Please transcribe the listing in its entirety, character for character.

* Material for the task
------------------------------------------------------------------------

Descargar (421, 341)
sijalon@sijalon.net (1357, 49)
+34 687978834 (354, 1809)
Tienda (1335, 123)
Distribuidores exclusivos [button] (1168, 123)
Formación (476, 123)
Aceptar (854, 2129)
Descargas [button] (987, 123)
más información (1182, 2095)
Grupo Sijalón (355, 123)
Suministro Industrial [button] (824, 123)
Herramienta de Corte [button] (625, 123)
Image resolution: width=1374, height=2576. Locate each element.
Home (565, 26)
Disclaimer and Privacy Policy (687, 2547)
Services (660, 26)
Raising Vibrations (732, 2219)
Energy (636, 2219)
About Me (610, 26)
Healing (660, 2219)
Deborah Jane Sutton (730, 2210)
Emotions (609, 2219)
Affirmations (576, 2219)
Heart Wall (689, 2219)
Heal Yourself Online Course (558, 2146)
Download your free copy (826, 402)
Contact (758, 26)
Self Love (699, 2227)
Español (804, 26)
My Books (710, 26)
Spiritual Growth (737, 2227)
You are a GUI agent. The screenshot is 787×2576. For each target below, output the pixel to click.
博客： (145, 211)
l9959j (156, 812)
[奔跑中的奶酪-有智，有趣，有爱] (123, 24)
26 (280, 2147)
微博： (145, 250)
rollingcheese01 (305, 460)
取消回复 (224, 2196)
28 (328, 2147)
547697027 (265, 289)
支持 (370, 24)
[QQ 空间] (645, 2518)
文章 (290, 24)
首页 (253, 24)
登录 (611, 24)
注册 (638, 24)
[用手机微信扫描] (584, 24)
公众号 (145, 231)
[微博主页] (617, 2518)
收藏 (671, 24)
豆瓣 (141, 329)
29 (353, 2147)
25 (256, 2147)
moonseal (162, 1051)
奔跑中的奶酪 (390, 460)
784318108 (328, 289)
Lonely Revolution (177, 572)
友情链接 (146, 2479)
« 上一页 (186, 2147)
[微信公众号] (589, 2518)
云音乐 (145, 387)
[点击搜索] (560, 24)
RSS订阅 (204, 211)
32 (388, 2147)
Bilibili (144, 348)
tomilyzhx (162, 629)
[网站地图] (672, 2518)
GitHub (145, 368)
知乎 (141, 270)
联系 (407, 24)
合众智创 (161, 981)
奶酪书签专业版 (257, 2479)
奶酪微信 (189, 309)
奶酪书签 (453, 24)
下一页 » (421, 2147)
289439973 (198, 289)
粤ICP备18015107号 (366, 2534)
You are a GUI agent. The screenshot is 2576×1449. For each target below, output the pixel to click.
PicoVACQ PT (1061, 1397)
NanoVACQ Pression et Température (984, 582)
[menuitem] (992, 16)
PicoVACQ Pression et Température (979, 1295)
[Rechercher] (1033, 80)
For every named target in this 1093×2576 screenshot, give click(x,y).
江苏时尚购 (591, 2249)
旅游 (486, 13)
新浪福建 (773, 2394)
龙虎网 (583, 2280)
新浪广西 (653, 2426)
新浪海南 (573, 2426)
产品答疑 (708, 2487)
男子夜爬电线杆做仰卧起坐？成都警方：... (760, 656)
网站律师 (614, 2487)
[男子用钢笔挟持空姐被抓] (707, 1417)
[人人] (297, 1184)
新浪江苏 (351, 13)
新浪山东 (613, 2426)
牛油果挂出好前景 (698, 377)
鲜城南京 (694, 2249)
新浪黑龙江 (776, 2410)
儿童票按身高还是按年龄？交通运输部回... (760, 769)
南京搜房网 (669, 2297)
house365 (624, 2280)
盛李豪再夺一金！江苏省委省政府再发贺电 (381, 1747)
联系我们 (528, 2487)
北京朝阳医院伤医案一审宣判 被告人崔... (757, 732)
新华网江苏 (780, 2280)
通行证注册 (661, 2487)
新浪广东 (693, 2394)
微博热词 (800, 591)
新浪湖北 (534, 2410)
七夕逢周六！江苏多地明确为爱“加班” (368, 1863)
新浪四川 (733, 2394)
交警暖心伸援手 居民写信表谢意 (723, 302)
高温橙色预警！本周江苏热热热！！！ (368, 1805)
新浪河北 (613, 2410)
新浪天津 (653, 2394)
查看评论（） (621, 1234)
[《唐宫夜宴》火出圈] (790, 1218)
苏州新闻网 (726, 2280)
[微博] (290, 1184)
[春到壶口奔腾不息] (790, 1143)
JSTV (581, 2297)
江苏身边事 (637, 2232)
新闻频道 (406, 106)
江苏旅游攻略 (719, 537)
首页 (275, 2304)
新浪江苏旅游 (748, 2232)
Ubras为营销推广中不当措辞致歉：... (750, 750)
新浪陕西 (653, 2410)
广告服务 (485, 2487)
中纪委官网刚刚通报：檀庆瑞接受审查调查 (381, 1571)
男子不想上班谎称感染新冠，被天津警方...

------------------------------------------------------------------------

* Answer section
Descargar (421, 341)
sijalon@sijalon.net (1357, 49)
+34 687978834 (354, 1809)
Tienda (1335, 123)
Distribuidores exclusivos [button] (1168, 123)
Formación (476, 123)
Aceptar (854, 2129)
Descargas [button] (987, 123)
más información (1182, 2095)
Grupo Sijalón (355, 123)
Suministro Industrial [button] (824, 123)
Herramienta de Corte [button] (625, 123)
Image resolution: width=1374, height=2576. Locate each element.
Home (565, 26)
Disclaimer and Privacy Policy (687, 2547)
Services (660, 26)
Raising Vibrations (732, 2219)
Energy (636, 2219)
About Me (610, 26)
Healing (660, 2219)
Deborah Jane Sutton (730, 2210)
Emotions (609, 2219)
Affirmations (576, 2219)
Heart Wall (689, 2219)
Heal Yourself Online Course (558, 2146)
Download your free copy (826, 402)
Contact (758, 26)
Self Love (699, 2227)
Español (804, 26)
My Books (710, 26)
Spiritual Growth (737, 2227)
You are a GUI agent. The screenshot is 787×2576. For each target below, output the pixel to click.
博客： (145, 211)
l9959j (156, 812)
[奔跑中的奶酪-有智，有趣，有爱] (123, 24)
26 (280, 2147)
微博： (145, 250)
rollingcheese01 (305, 460)
取消回复 (224, 2196)
28 (328, 2147)
547697027 (265, 289)
支持 (370, 24)
[QQ 空间] (645, 2518)
文章 (290, 24)
首页 (253, 24)
登录 (611, 24)
注册 (638, 24)
[用手机微信扫描] (584, 24)
公众号 (145, 231)
[微博主页] (617, 2518)
收藏 (671, 24)
豆瓣 (141, 329)
29 (353, 2147)
25 (256, 2147)
moonseal (162, 1051)
奔跑中的奶酪 (390, 460)
784318108 (328, 289)
Lonely Revolution (177, 572)
友情链接 (146, 2479)
« 上一页 (186, 2147)
[微信公众号] (589, 2518)
云音乐 (145, 387)
[点击搜索] (560, 24)
RSS订阅 (204, 211)
32 (388, 2147)
Bilibili (144, 348)
tomilyzhx (162, 629)
[网站地图] (672, 2518)
GitHub (145, 368)
知乎 (141, 270)
联系 (407, 24)
合众智创 (161, 981)
奶酪书签专业版 (257, 2479)
奶酪微信 (189, 309)
奶酪书签 (453, 24)
下一页 » (421, 2147)
289439973 (198, 289)
粤ICP备18015107号 (366, 2534)
You are a GUI agent. The screenshot is 2576×1449. For each target below, output the pixel to click.
PicoVACQ PT (1061, 1397)
NanoVACQ Pression et Température (984, 582)
[menuitem] (992, 16)
PicoVACQ Pression et Température (979, 1295)
[Rechercher] (1033, 80)
For every named target in this 1093×2576 screenshot, give click(x,y).
江苏时尚购 (591, 2249)
旅游 (486, 13)
新浪福建 (773, 2394)
龙虎网 (583, 2280)
新浪广西 (653, 2426)
新浪海南 (573, 2426)
产品答疑 (708, 2487)
男子夜爬电线杆做仰卧起坐？成都警方：... (760, 656)
网站律师 (614, 2487)
[男子用钢笔挟持空姐被抓] (707, 1417)
[人人] (297, 1184)
新浪江苏 (351, 13)
新浪山东 (613, 2426)
牛油果挂出好前景 (698, 377)
鲜城南京 (694, 2249)
新浪黑龙江 (776, 2410)
儿童票按身高还是按年龄？交通运输部回... (760, 769)
南京搜房网 (669, 2297)
house365 (624, 2280)
盛李豪再夺一金！江苏省委省政府再发贺电 (381, 1747)
联系我们 (528, 2487)
北京朝阳医院伤医案一审宣判 被告人崔... (757, 732)
新华网江苏 (780, 2280)
通行证注册 (661, 2487)
新浪广东 (693, 2394)
微博热词 (800, 591)
新浪湖北 (534, 2410)
七夕逢周六！江苏多地明确为爱“加班” (368, 1863)
新浪四川 (733, 2394)
交警暖心伸援手 居民写信表谢意 (723, 302)
高温橙色预警！本周江苏热热热！！！ (368, 1805)
新浪河北 (613, 2410)
新浪天津 (653, 2394)
查看评论（） (621, 1234)
[《唐宫夜宴》火出圈] (790, 1218)
苏州新闻网 (726, 2280)
[微博] (290, 1184)
[春到壶口奔腾不息] (790, 1143)
JSTV (581, 2297)
江苏身边事 (637, 2232)
新闻频道 (406, 106)
江苏旅游攻略 (719, 537)
首页 (275, 2304)
新浪江苏旅游 (748, 2232)
Ubras为营销推广中不当措辞致歉：... (750, 750)
新浪陕西 (653, 2410)
广告服务 (485, 2487)
中纪委官网刚刚通报：檀庆瑞接受审查调查 (381, 1571)
男子不想上班谎称感染新冠，被天津警方...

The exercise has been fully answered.